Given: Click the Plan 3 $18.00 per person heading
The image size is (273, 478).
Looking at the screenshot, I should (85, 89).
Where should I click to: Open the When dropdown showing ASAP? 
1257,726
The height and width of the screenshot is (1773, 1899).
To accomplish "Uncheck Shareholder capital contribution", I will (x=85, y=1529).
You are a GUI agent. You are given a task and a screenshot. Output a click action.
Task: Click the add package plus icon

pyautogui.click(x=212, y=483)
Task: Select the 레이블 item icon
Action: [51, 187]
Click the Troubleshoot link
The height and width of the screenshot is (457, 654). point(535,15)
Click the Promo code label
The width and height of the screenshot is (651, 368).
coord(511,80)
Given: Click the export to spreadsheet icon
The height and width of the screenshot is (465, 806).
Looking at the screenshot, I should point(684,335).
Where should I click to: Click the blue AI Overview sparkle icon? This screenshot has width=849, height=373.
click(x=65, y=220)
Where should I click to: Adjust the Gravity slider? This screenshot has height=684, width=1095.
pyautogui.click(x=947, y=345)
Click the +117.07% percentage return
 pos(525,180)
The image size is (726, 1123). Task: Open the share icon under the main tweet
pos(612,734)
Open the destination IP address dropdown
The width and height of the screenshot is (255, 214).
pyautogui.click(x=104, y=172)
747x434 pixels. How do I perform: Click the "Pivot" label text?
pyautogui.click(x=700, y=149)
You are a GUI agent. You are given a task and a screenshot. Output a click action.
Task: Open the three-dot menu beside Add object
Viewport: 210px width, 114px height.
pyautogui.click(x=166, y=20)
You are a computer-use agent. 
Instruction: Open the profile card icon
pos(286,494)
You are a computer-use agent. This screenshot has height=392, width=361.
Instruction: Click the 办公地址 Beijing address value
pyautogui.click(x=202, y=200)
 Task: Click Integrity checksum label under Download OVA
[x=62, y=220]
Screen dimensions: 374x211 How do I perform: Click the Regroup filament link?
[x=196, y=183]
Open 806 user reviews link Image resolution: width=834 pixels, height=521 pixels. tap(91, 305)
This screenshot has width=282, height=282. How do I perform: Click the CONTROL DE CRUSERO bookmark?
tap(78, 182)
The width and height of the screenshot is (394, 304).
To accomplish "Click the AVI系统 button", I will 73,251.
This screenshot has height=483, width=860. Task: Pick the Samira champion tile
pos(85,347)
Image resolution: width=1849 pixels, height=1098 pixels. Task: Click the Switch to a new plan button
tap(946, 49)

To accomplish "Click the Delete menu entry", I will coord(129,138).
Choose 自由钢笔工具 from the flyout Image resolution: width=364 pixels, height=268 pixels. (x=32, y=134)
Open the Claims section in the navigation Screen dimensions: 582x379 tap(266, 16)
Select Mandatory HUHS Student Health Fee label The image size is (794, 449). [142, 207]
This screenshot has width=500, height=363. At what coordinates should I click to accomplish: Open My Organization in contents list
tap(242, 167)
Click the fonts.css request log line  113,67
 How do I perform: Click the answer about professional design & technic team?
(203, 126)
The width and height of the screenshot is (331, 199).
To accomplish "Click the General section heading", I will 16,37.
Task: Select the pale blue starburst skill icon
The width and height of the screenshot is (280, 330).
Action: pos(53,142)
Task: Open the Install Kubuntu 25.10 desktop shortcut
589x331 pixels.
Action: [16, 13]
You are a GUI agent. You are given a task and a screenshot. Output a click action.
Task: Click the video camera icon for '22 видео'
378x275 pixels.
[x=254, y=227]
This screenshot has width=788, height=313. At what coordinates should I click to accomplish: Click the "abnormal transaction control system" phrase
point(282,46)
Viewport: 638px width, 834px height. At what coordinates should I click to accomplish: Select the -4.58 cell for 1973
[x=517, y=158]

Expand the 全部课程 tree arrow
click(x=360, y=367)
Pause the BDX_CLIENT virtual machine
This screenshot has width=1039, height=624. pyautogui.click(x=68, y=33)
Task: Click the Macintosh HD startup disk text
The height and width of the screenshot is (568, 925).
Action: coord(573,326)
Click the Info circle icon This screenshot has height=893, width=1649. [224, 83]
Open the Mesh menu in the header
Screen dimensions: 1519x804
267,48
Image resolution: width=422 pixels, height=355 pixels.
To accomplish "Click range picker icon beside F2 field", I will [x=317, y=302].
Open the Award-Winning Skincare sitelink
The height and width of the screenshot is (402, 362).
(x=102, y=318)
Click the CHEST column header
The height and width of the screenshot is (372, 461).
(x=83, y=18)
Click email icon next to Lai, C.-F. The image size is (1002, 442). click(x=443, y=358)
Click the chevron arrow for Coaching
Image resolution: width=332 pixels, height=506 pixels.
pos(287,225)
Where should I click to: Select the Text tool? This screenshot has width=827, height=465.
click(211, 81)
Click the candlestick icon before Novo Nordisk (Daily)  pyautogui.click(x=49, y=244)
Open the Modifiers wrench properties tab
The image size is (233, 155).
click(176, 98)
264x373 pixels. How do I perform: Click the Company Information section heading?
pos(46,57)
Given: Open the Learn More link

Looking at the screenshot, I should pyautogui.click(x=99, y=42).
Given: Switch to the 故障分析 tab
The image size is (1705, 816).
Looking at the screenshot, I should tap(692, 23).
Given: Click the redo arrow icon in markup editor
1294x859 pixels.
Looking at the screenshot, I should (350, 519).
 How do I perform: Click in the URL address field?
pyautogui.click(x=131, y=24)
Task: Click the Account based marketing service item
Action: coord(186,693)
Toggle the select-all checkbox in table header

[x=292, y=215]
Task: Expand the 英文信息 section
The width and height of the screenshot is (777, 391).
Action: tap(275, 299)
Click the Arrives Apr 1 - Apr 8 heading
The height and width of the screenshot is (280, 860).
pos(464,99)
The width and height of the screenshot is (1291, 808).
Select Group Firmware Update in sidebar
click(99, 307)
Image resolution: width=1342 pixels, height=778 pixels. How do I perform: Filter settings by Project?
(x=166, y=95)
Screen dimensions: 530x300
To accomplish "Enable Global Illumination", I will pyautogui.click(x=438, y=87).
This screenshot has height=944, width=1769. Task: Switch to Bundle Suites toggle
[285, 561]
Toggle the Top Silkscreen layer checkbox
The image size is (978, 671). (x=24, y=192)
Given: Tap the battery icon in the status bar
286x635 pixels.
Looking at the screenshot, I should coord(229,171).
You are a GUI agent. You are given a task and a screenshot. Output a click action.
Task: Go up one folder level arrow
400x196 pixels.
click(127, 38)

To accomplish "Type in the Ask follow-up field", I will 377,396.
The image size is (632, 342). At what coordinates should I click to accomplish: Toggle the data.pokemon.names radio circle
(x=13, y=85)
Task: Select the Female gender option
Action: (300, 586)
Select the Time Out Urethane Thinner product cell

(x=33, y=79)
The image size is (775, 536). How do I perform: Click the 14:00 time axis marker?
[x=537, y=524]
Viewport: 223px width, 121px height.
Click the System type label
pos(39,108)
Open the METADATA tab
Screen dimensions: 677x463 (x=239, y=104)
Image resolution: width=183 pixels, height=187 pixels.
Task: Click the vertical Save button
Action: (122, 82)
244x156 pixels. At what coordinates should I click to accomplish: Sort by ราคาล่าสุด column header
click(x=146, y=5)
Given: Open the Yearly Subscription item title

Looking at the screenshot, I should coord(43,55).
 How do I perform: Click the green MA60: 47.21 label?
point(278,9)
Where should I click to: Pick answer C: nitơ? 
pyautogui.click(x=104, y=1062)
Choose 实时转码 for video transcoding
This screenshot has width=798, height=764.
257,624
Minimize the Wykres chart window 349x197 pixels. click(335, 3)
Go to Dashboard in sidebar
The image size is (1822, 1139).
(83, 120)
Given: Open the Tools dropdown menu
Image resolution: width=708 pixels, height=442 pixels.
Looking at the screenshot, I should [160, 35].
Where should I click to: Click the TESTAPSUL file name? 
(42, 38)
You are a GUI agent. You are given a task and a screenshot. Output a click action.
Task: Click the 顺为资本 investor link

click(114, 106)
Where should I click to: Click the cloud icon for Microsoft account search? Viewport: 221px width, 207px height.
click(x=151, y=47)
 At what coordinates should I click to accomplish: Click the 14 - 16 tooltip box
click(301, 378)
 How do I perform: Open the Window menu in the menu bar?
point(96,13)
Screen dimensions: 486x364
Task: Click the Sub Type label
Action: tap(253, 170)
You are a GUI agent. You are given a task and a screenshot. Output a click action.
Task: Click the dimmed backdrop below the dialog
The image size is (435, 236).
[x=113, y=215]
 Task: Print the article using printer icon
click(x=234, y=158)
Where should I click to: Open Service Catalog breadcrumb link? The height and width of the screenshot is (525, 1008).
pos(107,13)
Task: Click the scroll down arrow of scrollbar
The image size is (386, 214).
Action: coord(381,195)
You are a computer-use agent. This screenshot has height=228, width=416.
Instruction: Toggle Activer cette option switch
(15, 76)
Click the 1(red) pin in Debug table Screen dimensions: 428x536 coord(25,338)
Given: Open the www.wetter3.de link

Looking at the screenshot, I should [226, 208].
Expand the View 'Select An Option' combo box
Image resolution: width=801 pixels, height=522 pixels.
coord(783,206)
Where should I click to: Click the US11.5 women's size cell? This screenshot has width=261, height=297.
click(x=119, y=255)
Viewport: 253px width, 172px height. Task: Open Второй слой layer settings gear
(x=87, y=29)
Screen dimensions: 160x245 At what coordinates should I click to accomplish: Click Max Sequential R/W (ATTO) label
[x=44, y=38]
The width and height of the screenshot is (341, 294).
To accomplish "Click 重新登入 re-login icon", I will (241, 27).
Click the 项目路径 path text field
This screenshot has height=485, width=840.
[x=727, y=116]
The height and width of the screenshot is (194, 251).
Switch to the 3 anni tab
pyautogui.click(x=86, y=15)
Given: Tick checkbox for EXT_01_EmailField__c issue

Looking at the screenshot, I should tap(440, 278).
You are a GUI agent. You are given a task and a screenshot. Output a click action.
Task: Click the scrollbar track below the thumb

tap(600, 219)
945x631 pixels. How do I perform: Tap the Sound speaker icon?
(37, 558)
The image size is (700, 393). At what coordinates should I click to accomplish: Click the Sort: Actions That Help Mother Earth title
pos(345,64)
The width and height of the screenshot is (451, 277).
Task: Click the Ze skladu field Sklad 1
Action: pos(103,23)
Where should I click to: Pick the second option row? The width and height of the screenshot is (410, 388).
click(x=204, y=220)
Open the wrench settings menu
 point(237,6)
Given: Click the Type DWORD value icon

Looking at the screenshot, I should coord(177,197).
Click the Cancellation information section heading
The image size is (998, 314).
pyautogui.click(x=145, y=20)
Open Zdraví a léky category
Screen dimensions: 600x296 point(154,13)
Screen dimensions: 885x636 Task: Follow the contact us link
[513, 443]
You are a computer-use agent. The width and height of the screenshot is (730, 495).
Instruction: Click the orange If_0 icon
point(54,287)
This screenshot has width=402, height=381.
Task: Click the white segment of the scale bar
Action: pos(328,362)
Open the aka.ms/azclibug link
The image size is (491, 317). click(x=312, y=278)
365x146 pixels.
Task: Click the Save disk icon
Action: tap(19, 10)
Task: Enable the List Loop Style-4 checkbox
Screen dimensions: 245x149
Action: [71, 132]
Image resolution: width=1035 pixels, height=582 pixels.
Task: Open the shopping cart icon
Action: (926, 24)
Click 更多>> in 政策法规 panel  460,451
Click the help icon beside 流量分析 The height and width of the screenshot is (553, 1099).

### EXERCISE BRIEF
When a line in the material contains the string "Enable", copy that line.

### COMPLETED EXERCISE
To accomplish "Enable Global Illumination", I will pyautogui.click(x=438, y=87).
Task: Enable the List Loop Style-4 checkbox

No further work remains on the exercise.